Their return can be attributed to scuba tourism and the extensive dedication of regional ocean conservation outfits such as Palgios Kakunja who have organised tagging projects to help monitor the populations in order to apply regional management strategies. Giant manta rays are still listed as vulnerable on the IUCN’s Red List of Endangered Species because global populations have declined drastically. So their reappearance is fantastic news. Now more than ever we want to ensure their numbers remain and scuba tourism is a great way to place value on observing their beauty and not fishing them for consumption.
You can learn more about these issues with Project Aware’s Shark Conservation Course.
Where is La Reina and Cerralvo Island?
Boats leave from the beach town of La Ventana.
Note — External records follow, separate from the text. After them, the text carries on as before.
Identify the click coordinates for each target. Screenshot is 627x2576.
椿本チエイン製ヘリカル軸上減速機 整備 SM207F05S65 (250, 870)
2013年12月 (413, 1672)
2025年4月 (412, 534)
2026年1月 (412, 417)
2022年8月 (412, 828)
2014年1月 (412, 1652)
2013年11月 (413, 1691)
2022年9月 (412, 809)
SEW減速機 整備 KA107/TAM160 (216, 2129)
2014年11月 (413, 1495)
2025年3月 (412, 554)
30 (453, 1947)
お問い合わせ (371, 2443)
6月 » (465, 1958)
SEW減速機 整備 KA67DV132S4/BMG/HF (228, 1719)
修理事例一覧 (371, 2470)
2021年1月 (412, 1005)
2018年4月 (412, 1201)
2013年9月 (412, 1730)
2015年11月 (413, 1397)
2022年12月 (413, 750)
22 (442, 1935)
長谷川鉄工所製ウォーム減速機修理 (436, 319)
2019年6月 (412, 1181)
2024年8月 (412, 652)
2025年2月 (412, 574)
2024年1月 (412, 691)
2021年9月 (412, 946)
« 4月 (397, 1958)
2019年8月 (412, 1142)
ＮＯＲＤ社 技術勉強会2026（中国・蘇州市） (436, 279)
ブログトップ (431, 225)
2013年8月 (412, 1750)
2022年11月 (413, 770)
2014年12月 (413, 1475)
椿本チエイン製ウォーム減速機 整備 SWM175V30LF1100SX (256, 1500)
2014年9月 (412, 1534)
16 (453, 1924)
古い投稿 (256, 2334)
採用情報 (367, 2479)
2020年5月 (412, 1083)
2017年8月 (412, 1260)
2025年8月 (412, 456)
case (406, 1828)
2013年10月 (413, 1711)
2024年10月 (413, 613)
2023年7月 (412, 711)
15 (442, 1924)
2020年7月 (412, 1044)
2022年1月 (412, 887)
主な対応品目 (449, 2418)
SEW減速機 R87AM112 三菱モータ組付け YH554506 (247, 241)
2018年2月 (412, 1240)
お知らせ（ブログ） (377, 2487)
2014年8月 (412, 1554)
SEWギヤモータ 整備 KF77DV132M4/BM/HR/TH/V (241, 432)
From Los Cabos take a 2 – 2.5 hour drive along the Pacific road (Highway19) almost to La Paz before crossing country to the east coast. There are quaint little villages and windy mountain roads along the way: the drive is very scenic.
Once on board, the boat will head north to La Reina which is approximately 45 minutes away on a day of good conditions. La Reina is apart from Cerralvo Island and you will be greeted with a cluster of rocks upon which there are sea lions playfully jostling for space. The second dive can be made here to enjoy a second Manta ray encounter or to keep searching if they have not been found already. For those that wish to check out a different spot there are many dive sites on Cerralvo to choose from.
What is the best time of year to dive in Isla Cerralvo?
From June until January we can expect nicer conditions with water temperatures the highest around September – October. This is also when the winds calm down. June – January also sees the clearest months in terms of water visibility although it can change year round.
What diving certification is required dive La Reina of the Cerralvo island
La Reina is a 60ft dive and most of the action is 40ft and above so Open Water level in terms of depth is fine. However, we rely on free descents (sometimes in current) and it’s a good idea to do a local check out dive before heading on this trip. It’s a long way from Los Cabos and you want to make sure you’re ready.
This would also be a great trip to make after your PADI Advanced Diver certification, putting into practice dive electives such as fish identification, drift diving and buoyancy control practice.